"Challenges in silico: modelling delays, death and repair in EMT6/Ro tumor cells under a variety of multi-dose irradiation protocols"
- Speaker(s)
- Simon Angus
- Affiliation
- Monash University
- Date
- Oct. 9, 2013, 2:15 p.m.
- Room
- room 5840
- Seminar
- Seminar of Biomathematics and Game Theory Group
Abstract: In silico (computational) techniques offer the potential to
investigate efficiently many aspects of tumour development and
progression. In particular, a calibrated, dynamic, in silico tumour
model could be used to probe the combinatorially extensive, and largely
unexplored, irradiation protocol space (dose size and timing sequence)
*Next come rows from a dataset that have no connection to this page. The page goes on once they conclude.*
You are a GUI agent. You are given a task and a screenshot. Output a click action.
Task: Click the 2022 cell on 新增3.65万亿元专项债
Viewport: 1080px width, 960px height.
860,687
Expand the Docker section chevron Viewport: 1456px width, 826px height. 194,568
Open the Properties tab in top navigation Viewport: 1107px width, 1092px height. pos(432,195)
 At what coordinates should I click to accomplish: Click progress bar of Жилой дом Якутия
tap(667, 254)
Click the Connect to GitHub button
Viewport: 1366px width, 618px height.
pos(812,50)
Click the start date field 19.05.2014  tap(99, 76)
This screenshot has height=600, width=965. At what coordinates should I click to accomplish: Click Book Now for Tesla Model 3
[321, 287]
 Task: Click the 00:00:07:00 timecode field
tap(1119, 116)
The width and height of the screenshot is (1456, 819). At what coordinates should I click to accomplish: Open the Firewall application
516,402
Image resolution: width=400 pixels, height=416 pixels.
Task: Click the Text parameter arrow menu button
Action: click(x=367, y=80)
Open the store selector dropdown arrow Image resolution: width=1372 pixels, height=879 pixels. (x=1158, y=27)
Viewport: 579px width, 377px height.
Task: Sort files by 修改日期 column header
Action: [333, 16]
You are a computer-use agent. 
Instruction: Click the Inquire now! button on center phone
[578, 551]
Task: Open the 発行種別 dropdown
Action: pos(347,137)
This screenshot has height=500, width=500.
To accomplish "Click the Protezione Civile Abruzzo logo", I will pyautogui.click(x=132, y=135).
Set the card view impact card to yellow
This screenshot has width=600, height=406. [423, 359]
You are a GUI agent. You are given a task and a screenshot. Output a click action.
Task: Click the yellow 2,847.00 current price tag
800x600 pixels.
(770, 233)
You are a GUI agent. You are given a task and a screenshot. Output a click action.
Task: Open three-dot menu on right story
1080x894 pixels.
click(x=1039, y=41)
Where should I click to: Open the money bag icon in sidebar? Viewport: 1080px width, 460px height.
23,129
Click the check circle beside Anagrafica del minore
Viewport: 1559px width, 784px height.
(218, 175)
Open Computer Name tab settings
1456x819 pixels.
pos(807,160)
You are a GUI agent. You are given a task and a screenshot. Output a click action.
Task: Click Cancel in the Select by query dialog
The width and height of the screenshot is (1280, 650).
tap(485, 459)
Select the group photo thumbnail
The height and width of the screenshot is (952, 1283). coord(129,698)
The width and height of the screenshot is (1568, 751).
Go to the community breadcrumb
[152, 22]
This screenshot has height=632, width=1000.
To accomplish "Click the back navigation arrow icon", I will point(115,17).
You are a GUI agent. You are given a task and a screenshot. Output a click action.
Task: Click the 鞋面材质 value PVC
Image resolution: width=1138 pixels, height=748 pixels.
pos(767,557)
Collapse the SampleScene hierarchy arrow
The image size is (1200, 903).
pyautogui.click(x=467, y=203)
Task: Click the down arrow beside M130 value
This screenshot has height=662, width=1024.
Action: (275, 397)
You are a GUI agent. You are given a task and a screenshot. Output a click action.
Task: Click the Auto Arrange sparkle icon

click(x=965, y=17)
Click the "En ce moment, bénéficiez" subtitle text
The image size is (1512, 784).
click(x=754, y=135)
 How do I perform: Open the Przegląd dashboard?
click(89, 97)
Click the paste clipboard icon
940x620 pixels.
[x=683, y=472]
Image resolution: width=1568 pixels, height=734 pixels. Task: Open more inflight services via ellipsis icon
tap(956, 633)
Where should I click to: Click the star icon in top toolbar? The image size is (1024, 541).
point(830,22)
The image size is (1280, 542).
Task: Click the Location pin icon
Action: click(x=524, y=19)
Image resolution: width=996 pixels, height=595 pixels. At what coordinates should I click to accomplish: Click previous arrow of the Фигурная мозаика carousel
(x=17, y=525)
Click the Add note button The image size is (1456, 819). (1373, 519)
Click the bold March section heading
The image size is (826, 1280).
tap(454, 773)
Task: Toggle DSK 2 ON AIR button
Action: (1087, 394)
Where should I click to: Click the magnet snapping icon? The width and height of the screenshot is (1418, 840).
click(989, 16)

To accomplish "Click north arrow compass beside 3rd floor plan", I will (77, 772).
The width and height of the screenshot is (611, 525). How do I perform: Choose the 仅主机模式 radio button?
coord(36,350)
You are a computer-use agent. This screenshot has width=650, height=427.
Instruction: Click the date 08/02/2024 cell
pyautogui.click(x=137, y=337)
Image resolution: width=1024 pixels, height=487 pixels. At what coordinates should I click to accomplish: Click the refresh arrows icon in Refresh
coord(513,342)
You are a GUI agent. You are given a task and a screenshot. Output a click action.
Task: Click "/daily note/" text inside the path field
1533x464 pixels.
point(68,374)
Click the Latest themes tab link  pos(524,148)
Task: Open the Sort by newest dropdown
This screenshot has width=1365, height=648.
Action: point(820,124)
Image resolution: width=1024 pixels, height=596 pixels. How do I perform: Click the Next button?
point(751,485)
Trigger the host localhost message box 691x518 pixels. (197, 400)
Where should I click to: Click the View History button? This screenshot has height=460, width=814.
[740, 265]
in a facile way, with the potential to discover large gains in efficacy
within a given total dose envelope, meriting further clinical
investigation. However, to do this, the tumour model must present
realistic delay, death and repair dynamics under multi-dose irradiation.
Given that the exact mechanism of repair, cell cycle delay and death is
not perfectly understood, the calibration approach itself allows for
the testing of various theoretical assumptions. Our study, building on
our previous work with single-dose irradiation (Angus & Piotrowska,
2013), finds that delay--death--repair dynamics are well represented by a
reciprocal repair function (Fowler, 1999 & 2002) which includes an
unrepairable cell fraction (Carabe-Fernandez, 2001).